Dramatis also provides gating features so that actors can identity other methods that can be executed even while an rpc is pending.
Not all actor systems use implicit continuations as dramatis does. In many of these, the caller of an actor method must explicitly pass its name in the argument list and the target actor must explicitly send the result back. The effective is similar.
dramatis has other continuation types, as will be shown below. dramatis continuations are similar to native language continuations such as those found in Ruby, but have some extensions (they are concurrent) and limitations (often they cannot be called multiple times.) dramatis does not use native language continuations.
So, with some background on actors, let return to our example. When we mixed in Dramatis::Actor, what changed in our program? First, lets look at the lines that created our actors:
1 ping = PingPong.new "ping"
2 pong = PingPong.new "pong"
actor new no longer returns a reference to the object. Instead, it returns a Dramatis::Actor::Name, a proxy for the actor. In most cases this proxy object, which we call the actor name, acts like a native object reference with the addition of actor semantics. So when we call1 ping.pingpong ARGV[0].to_i, pong
The runtime will, at some point in the future, run the pingpong method on ping which will result in ping executing
1 partner.pingpong count-1, self
partner will be pong, so dramatis will create another task, this time targeted at pong and, at some point in the future, execute it.
Another actor issue comes in to play at this step. Actor systems are generally pass by value. That is, they send object values or copies, rather than references to objects. Nothing is shared between the caller and the callee.
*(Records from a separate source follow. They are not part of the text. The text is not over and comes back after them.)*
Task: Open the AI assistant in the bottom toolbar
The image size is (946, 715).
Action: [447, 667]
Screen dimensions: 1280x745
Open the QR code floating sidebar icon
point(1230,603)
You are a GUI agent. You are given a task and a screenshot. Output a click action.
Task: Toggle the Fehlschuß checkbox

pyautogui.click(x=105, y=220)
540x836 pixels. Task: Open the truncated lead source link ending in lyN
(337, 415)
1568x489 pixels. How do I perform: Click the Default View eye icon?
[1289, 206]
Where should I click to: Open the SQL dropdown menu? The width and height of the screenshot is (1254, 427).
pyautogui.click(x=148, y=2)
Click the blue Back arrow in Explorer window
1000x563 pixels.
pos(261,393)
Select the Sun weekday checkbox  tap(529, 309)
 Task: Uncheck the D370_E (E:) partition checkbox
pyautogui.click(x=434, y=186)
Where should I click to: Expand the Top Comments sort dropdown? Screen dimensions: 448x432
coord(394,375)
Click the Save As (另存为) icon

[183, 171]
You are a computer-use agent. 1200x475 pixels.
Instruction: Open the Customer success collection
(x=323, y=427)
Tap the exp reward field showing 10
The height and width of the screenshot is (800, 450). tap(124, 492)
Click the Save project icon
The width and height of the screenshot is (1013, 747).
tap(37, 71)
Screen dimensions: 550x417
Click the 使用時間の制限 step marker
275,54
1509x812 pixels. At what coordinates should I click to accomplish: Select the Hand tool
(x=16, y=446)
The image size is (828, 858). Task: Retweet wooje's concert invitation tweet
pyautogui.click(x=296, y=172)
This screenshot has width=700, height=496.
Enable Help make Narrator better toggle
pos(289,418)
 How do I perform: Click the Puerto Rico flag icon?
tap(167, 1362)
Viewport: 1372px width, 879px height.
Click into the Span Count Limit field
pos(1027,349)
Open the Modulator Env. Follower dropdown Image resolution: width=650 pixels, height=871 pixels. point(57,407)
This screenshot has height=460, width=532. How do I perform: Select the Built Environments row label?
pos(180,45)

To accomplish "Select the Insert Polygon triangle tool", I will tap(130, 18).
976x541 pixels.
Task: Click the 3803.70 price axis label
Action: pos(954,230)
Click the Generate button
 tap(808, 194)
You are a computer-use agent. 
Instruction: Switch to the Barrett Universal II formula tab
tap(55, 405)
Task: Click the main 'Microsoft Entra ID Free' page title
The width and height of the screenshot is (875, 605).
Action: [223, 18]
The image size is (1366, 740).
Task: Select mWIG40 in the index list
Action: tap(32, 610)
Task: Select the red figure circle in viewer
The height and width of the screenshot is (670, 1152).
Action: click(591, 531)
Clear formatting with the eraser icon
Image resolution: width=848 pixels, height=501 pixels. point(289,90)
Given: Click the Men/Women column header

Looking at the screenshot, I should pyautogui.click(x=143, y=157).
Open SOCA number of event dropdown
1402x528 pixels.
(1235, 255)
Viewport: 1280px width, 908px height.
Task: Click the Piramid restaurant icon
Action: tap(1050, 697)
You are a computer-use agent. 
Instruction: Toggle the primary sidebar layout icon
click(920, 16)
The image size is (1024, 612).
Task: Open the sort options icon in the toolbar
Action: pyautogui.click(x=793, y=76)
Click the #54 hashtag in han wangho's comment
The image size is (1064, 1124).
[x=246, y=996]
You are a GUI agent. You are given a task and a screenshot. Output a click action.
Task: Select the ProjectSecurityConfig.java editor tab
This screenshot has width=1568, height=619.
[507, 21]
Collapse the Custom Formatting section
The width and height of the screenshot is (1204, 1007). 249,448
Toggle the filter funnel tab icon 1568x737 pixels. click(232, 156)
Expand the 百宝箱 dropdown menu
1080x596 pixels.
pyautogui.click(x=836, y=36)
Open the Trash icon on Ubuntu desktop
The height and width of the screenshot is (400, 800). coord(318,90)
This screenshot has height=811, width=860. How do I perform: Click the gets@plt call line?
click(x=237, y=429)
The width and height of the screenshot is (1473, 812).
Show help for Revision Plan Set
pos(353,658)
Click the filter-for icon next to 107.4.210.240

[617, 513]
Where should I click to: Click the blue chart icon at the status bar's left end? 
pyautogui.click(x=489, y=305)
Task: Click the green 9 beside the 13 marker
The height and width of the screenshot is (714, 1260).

In pure actor systems, there are only values (which include actor names) and actors so nothing except actor state is mutable and actors are internally serial.
In this sense, dramatis is not a pure actor system. Since it's only a library on top of a non-actor language and virtual machine, this is pretty much guaranteed: to make a pure actor system would generally require changing either one or both. In addition to immutable values like numbers, dramatis programs have all the mutable objects found in non-concurrent program. dramatis provides mechanisms for for managing concurrency but cannot guarantee that shared objects will not have concurrent conflicts if they are used.
At this time, dramatis does not specify whether actor method call arguments will be copied or not. Thus some care is required when considering objects passed to actor methods.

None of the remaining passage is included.